Hacker Newsnew | past | comments | ask | show | jobs | submit | 33a's commentslogin

We also caught this right away at Socket,

https://socket.dev/blog/npm-author-qix-compromised-in-major-...

While it sucks that this happened, the good thing is that the ecosystem mobilized quickly. I think these sorts of incidents really show why package scanning is essential for securing open source package repositories.


So how do you detect these attacks?

We use a mix of static analysis and AI. Flagged packages are escalated to a human review team. If we catch a malicious package, we notify our users, block installation and report them to the upstream package registries. Suspected malicious packages that have not yet been reviewed by a human are blocked for our users, but we don't try to get them removed until after they have been triaged by a human.

In this incident, we detected the packages quickly, reported them, and they were taken down shortly after. Given how high profile the attack was we also published an analysis soon after, as did others in the ecosystem.

We try to be transparent with how Socket work. We've published the details of our systems in several papers, and I've also given a few talks on how our malware scanner works at various conferences:

* https://arxiv.org/html/2403.12196v2

* https://www.youtube.com/watch?v=cxJPiMwoIyY


So, from what I understand from your paper, you're using ChatGPT with careful prompts?

You rely on LLMs riddled with hallucinations for malware detection?

I'm not exactly pro-AI, but even I can see that their system clearly works well in this case. If you tune the model to favour false positives, with a human review step (that's quick), I can image your response time being cut from days to hours (and your customers getting their updates that much faster).

You are assuming that they build their own models.

He literally said "Flagged packages are escalated to a human review team." in the second sentence. Wtf is the problem here?

What about packages that are not "flagged"? There could be hallucinations when deciding to (or not) "flag packages".

>What about packages that are not "flagged"?

You can't catch everything with normal static analysis either. LLM just produces some additional signal in this case, false negatives can be tolerated.


static analysis DOES NOT hallucinate.

So what? They're not replacing standard tooling like static analysis with it. As they mention, it's being used as additional signal alongside static analysis.

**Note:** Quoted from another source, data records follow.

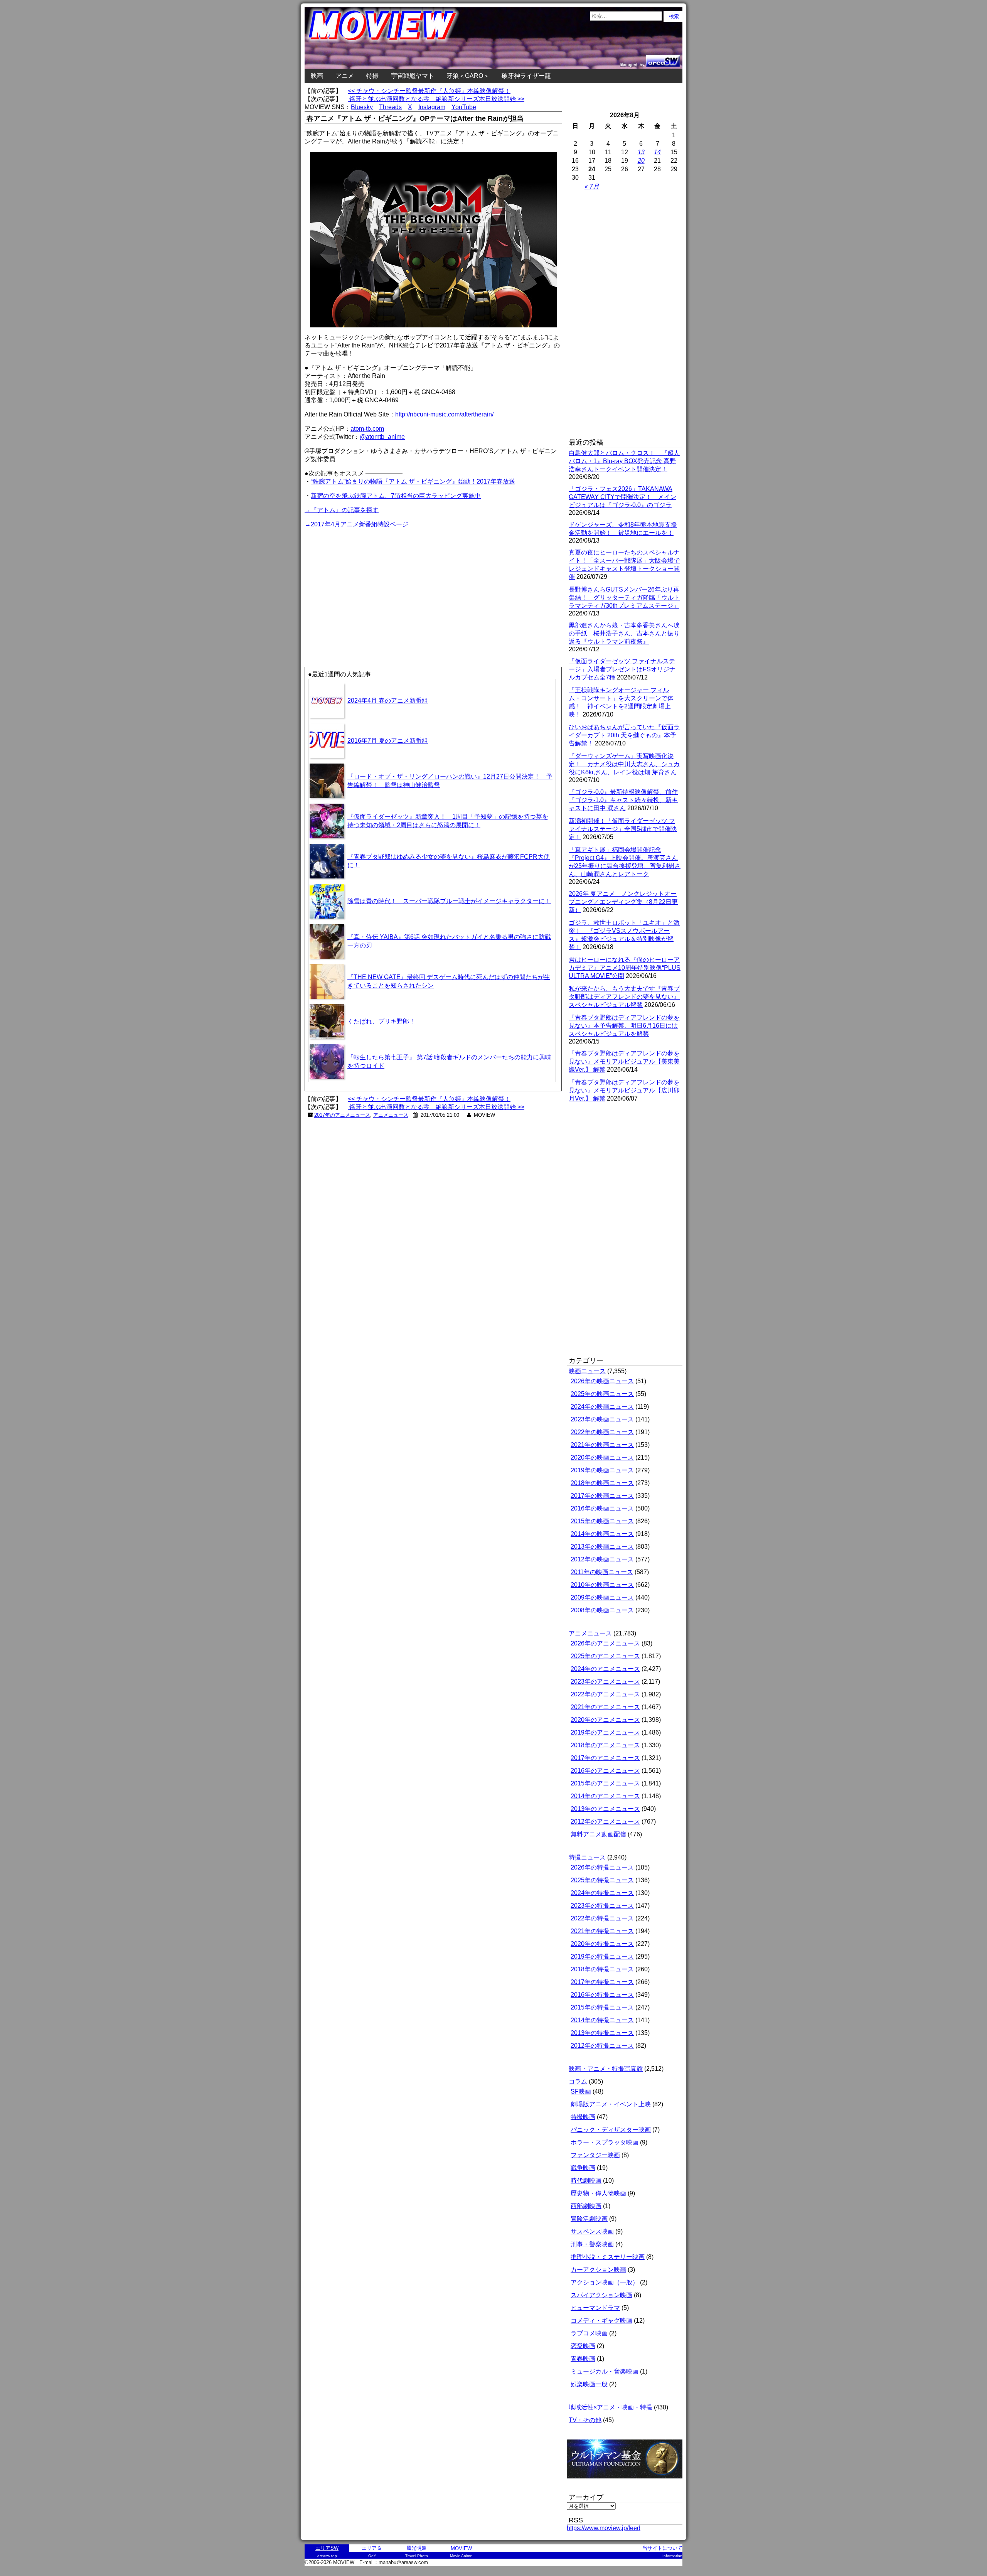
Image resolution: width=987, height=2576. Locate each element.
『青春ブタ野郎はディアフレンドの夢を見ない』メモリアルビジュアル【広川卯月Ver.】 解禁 (624, 1090)
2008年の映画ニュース (602, 1610)
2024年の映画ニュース (602, 1406)
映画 (317, 75)
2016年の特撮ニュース (602, 1994)
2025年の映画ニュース (602, 1394)
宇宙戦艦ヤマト (412, 75)
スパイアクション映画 (601, 2295)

There are cases an LLM may be able to catch that their static analysis can't currently catch. Should they just completely ignore those scenarios, thereby doing the worst thing by their customers, just to stay purist?

What is the worst case scenario that you're envisioning from an LLM hallucinating in this use case? To me the worst case is that it might incorrectly flag a package as malicious, which given they do a human review anyway isn't the end of the world. On the flip side, you've got LLM catching cases not yet recognised by static analysis, that can then be accounted for in the future.

If they were just using an LLM, I might share similar concerns, but they're not.


well, you've never had a non-spam email end up in your spam folder? or the other way around?

when static analysis does it, it's called a "misclassification"


> We use a mix of static analysis and AI. Flagged packages are escalated to a human review team.

“Chat, I have reading comprehension problems. How do I fix it?”


Reading comprehension problems can often be caught with some static analysis combined with AI.

"LLM bad"

Very insightful.


AI based code review with escalation to a human

I'm curious :)

Does the AI detect the obfuscation?


It's actually pretty easy to detect that something is obfuscated, but it's harder to prove that the obfuscated code is actually harmful. This is why we still have a team of humans review flagged packages before we try to get them taken down, otherwise you would end up with way too many false positives.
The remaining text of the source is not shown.